COVID-19 stirs tension — but temporarily stops a war, and the World Bank’s private sector arm agrees to greater transparency and social protections. This week in development:
The COVID-19 pandemic is testing international cooperation, as the spread of the new coronavirus continues to upend societies, freeze economies, and reshape global health and development. With more than 1.5 million cases of COVID-19 now reported — and over 90,000 deaths — the pandemic has created an unprecedented global health crisis, with nearly every country and institution in the world grappling with how to respond. According to a new report from the United Nations University, the pandemic could force half a billion people into poverty.

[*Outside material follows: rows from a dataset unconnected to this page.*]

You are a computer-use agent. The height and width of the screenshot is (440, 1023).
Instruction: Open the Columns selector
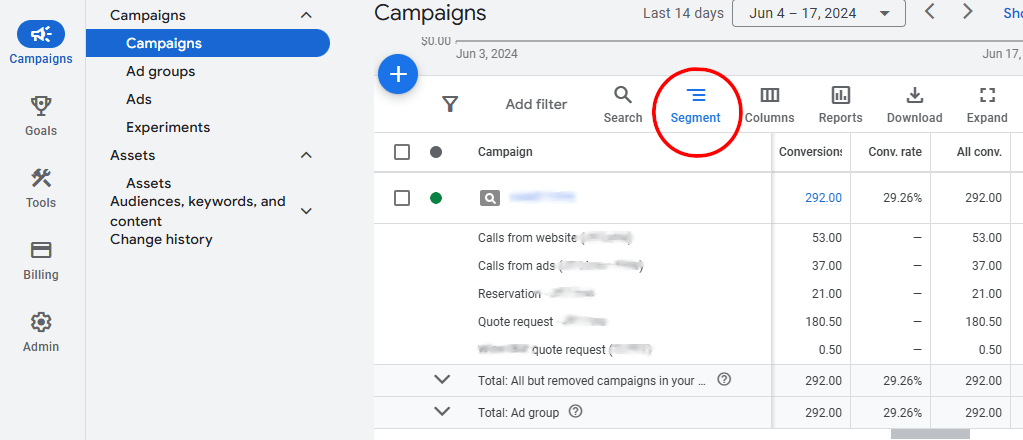[769, 105]
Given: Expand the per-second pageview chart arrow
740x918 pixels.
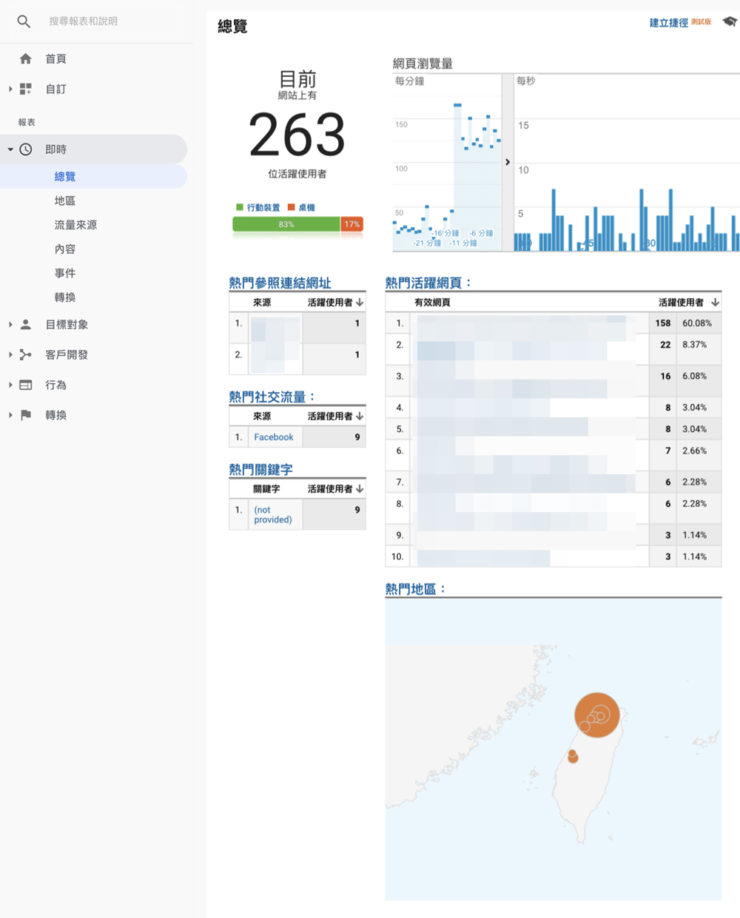Looking at the screenshot, I should (x=507, y=162).
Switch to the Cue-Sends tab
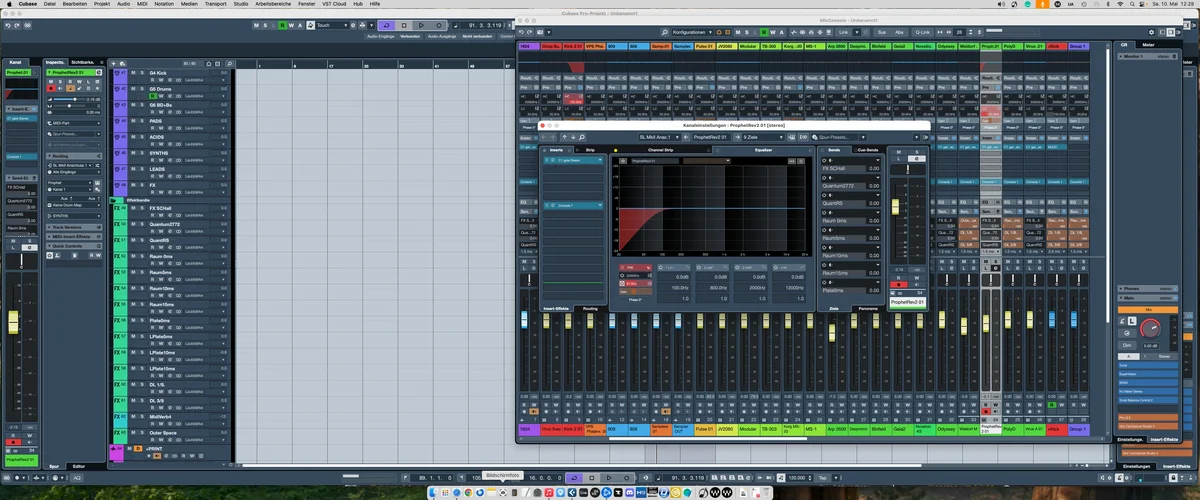Screen dimensions: 1200x500 (867, 150)
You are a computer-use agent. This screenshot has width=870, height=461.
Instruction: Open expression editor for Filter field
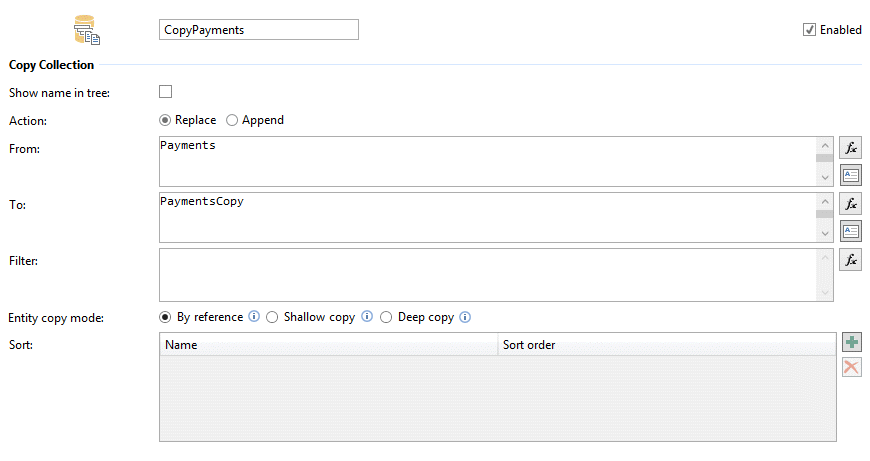(851, 260)
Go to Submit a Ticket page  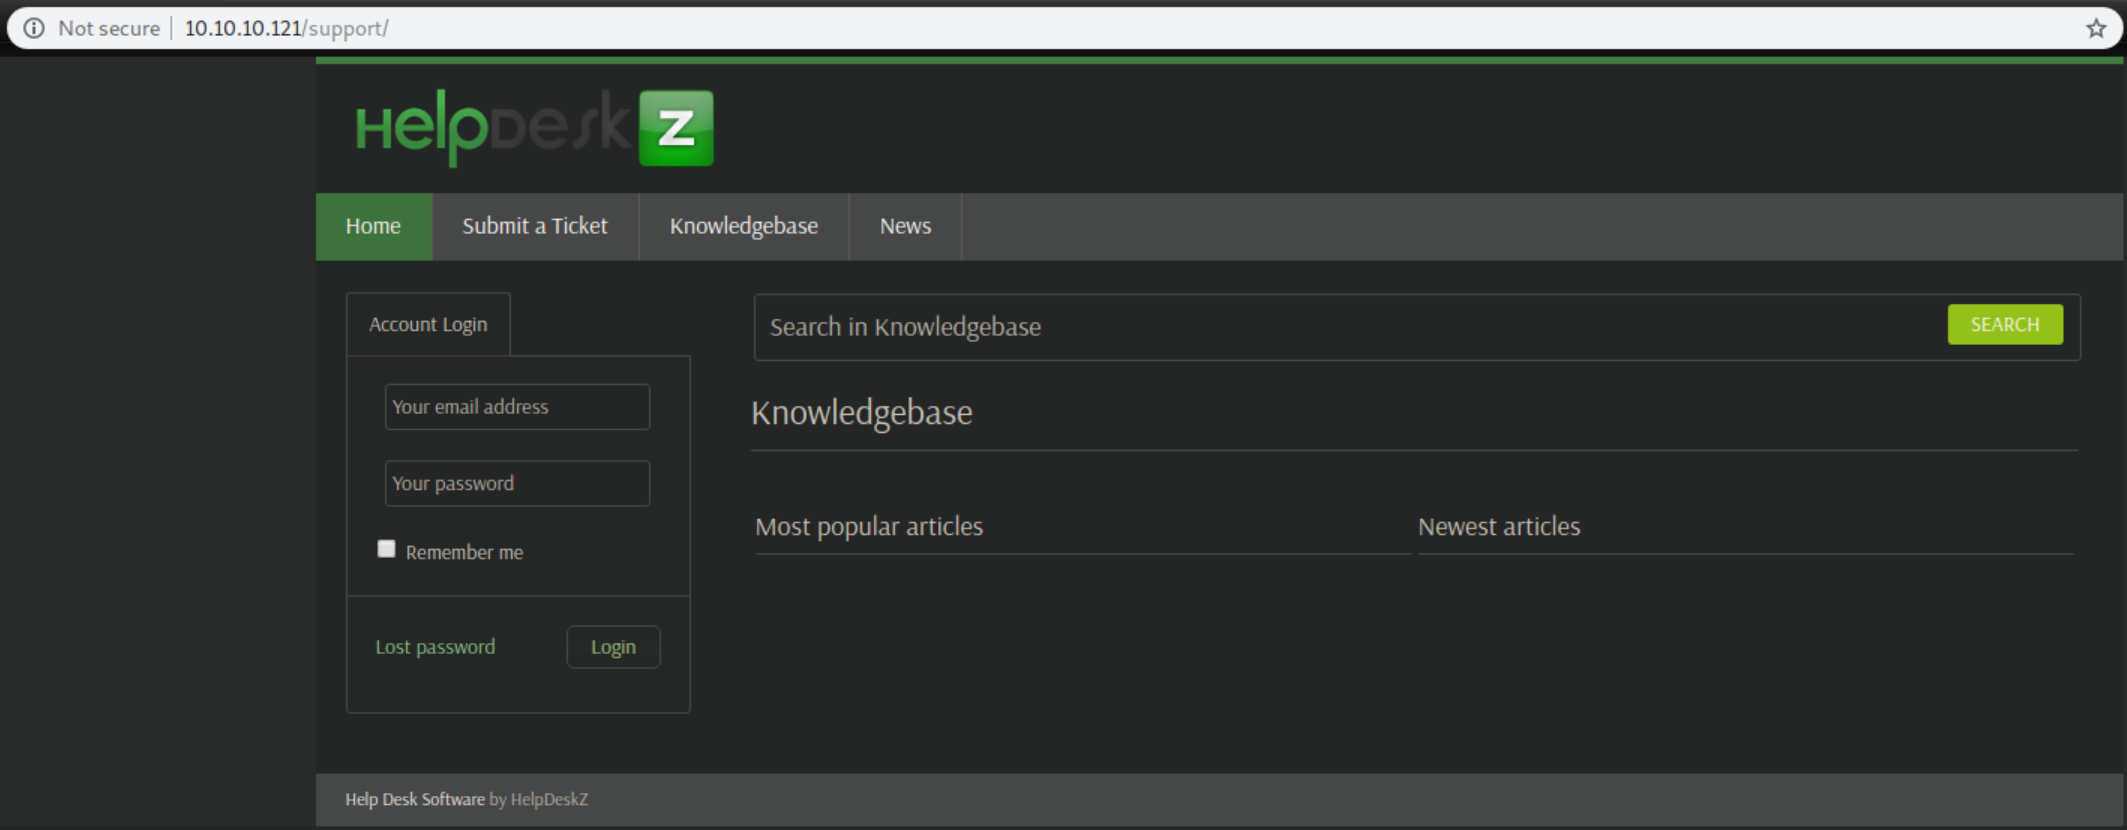[x=534, y=226]
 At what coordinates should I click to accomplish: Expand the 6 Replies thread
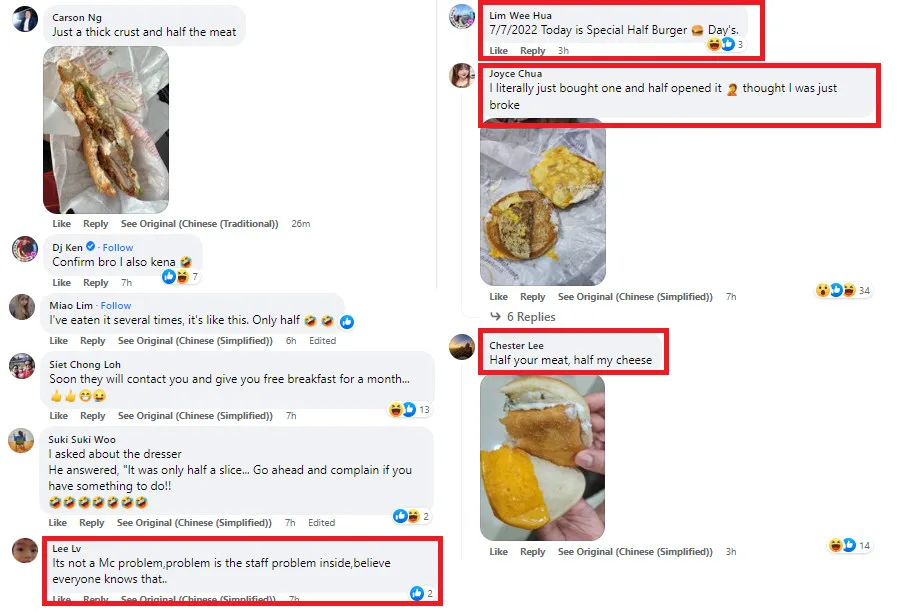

In Yemen, the COVID-19 outbreak has temporarily suspended a war. The Saudi-led coalition fighting in the country has implemented a unilateral two-week ceasefire, saying it hopes to support a political solution to the conflict and help prevent the spread of COVID-19. While United Nations Secretary-General António Guterres welcomed the decision, a Houthi opposition official described the move as “just another ploy” and called for the “removal of the siege on Yemen.”
The pandemic has emerged as a new battleground for global influence. European leaders are striving to create a united front of assistance to African countries bracing for COVID-19, in response to what some of them perceive as an effort by China to position itself as low-income countries’ ally. “COVID-19 risks being politicised to the advantage of international actors with a different agenda to ours. This is the case of China, which has moved on from being the cause and the epicentre of the crisis to being perceived as a strong supporter of efforts by affected third countries to contain the crisis,” wrote Koen Doens, director-general of the European Commission’s development arm, DEVCO, in an internal memo calling for a unified “Team Europe” approach to mounting a global coronavirus response.
In the U.S., the Trump administration and its Republican allies have grown increasingly hostile toward the World Health Organization and its secretary-general, Tedros Adhanom Ghebreyesus. On Tuesday, Trump threatened to “put a very powerful hold” on U.S. funding to WHO, saying that the global health body has been “wrong about a lot of things.” Much of the criticism from U.S. conservatives alleges that WHO has been overly apologetic of China’s handling of the outbreak and that the institution did not act quickly enough to raise alarms about COVID-19. In response, Tedros — who has reportedly received death threats — warned against politicizing the pandemic, which he said would result in “many more body bags.”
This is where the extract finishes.